Set down, please, exactly the lines below that run from the line with "This screenshot has height=721, width=1064." to the line with "Expand the Мрежови карти node", both lines included.

****************

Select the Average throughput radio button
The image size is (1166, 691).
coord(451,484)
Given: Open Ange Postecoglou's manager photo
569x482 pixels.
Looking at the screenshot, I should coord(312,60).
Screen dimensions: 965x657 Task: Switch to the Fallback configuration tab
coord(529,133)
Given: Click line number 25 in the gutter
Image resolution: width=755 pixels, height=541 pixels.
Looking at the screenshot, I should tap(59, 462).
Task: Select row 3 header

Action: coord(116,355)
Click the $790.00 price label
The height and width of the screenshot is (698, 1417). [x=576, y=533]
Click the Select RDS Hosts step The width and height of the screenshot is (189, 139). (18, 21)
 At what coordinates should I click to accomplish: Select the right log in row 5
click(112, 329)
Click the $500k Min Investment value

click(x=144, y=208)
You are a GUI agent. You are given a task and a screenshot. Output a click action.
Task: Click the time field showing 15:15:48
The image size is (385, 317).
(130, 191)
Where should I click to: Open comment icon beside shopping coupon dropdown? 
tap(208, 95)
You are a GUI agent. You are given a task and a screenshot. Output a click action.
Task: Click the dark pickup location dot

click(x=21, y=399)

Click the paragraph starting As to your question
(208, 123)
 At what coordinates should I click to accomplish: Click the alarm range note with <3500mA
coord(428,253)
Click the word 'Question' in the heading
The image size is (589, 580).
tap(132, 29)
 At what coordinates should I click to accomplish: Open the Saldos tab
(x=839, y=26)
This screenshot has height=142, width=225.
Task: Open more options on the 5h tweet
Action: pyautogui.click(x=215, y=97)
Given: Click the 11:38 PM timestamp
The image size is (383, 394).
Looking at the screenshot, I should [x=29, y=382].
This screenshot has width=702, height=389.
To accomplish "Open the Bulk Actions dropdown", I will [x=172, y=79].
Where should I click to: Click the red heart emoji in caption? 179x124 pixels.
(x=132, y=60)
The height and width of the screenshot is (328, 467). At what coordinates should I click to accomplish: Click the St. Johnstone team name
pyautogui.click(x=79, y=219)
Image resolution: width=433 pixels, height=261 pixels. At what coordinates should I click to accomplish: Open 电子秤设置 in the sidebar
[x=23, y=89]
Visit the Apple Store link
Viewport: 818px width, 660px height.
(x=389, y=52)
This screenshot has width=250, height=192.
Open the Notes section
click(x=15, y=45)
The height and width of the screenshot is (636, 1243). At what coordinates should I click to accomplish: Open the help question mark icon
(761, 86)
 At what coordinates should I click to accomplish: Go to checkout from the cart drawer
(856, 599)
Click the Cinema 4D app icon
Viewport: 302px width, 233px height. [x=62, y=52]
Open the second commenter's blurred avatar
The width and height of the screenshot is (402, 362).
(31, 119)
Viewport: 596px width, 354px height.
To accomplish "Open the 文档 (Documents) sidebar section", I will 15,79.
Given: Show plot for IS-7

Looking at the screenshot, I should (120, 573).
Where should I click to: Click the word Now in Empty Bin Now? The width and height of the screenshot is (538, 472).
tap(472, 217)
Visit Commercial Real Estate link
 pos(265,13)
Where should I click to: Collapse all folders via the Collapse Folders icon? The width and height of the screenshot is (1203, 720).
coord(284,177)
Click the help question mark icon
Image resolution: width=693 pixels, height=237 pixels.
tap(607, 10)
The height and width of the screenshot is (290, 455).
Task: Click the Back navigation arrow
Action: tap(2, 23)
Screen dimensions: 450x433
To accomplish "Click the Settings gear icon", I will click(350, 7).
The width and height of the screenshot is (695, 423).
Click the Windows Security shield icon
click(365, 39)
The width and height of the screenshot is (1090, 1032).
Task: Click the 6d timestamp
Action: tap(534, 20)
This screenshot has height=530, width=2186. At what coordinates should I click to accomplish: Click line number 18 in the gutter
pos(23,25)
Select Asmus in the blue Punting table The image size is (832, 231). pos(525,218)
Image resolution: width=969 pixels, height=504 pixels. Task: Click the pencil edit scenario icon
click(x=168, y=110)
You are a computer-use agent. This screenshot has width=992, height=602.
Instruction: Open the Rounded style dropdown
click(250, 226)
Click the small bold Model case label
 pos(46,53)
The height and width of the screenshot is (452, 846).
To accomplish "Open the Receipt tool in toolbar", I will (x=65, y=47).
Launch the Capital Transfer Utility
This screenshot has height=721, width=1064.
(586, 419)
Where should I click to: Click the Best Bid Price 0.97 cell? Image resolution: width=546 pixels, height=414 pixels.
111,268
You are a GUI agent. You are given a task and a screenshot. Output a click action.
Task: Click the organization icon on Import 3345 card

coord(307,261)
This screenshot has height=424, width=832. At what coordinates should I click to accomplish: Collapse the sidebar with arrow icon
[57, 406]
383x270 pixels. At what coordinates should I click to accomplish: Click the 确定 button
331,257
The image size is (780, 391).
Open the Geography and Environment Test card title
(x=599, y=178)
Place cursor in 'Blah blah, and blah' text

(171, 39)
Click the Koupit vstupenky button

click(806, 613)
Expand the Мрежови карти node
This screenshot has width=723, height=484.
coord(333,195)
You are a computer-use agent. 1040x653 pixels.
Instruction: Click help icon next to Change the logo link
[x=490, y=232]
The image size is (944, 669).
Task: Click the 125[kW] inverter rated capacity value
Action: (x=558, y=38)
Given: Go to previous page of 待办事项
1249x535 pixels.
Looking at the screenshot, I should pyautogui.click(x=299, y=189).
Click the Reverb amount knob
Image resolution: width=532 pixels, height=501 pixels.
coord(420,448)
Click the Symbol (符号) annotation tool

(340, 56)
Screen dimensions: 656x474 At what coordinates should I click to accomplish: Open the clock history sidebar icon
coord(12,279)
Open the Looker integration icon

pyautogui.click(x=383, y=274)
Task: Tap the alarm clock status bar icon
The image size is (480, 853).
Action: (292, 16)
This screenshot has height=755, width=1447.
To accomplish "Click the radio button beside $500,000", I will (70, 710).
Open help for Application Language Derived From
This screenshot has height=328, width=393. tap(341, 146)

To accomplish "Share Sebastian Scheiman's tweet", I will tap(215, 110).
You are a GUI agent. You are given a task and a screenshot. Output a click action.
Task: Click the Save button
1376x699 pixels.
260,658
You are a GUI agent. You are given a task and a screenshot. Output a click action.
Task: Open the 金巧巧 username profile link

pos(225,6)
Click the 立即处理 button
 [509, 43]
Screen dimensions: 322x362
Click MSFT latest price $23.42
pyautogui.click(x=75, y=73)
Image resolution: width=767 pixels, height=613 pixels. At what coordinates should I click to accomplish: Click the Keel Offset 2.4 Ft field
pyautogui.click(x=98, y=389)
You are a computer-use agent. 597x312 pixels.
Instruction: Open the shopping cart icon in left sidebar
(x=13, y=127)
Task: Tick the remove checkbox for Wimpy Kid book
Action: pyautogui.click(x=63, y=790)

****************

## Task solution
This screenshot has height=721, width=1064.
(586, 419)
Where should I click to: Click the Best Bid Price 0.97 cell? Image resolution: width=546 pixels, height=414 pixels.
111,268
You are a GUI agent. You are given a task and a screenshot. Output a click action.
Task: Click the organization icon on Import 3345 card

coord(307,261)
This screenshot has height=424, width=832. At what coordinates should I click to accomplish: Collapse the sidebar with arrow icon
[57, 406]
383x270 pixels. At what coordinates should I click to accomplish: Click the 确定 button
331,257
The image size is (780, 391).
Open the Geography and Environment Test card title
(x=599, y=178)
Place cursor in 'Blah blah, and blah' text

(171, 39)
Click the Koupit vstupenky button

click(806, 613)
Expand the Мрежови карти node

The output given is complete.